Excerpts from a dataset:
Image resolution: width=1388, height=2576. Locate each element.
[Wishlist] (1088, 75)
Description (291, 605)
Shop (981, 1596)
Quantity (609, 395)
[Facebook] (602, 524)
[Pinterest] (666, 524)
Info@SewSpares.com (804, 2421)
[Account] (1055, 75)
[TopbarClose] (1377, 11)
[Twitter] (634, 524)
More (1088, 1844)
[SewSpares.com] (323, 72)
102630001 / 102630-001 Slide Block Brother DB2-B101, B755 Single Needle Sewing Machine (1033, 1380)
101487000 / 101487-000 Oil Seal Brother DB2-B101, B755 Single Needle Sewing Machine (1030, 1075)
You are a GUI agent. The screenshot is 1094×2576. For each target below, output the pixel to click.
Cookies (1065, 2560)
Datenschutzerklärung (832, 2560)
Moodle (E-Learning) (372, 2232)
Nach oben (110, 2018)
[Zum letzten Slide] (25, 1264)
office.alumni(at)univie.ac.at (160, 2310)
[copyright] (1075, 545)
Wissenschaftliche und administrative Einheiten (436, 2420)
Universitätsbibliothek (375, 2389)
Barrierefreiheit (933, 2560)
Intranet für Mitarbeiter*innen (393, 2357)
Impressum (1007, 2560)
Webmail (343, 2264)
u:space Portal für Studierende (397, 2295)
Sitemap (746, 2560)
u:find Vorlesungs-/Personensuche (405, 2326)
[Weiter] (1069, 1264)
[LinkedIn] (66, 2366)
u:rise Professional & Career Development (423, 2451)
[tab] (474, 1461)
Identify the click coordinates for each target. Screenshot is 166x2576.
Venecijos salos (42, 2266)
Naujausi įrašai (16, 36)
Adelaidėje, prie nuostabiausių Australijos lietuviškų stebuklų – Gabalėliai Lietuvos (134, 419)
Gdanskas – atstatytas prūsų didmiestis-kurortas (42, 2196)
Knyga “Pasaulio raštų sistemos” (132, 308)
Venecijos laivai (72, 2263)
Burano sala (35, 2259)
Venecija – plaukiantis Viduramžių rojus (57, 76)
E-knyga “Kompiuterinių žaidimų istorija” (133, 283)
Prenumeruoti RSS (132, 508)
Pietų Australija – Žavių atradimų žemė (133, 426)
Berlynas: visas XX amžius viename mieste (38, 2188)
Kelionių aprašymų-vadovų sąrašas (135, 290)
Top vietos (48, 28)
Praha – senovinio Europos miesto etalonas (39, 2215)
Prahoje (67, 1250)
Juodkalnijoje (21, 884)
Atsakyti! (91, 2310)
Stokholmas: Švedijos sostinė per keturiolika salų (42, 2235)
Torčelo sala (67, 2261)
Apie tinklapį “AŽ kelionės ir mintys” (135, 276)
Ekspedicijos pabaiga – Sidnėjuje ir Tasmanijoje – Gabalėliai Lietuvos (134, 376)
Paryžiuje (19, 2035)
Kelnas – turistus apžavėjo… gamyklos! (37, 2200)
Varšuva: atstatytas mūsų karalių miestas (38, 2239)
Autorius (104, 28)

WORK REQUIRED: Please return all lines above in which the string "Machine" is found.

RESPONSE BELOW:
102630001 / 102630-001 Slide Block Brother DB2-B101, B755 Single Needle Sewing Machine (1033, 1380)
101487000 / 101487-000 Oil Seal Brother DB2-B101, B755 Single Needle Sewing Machine (1030, 1075)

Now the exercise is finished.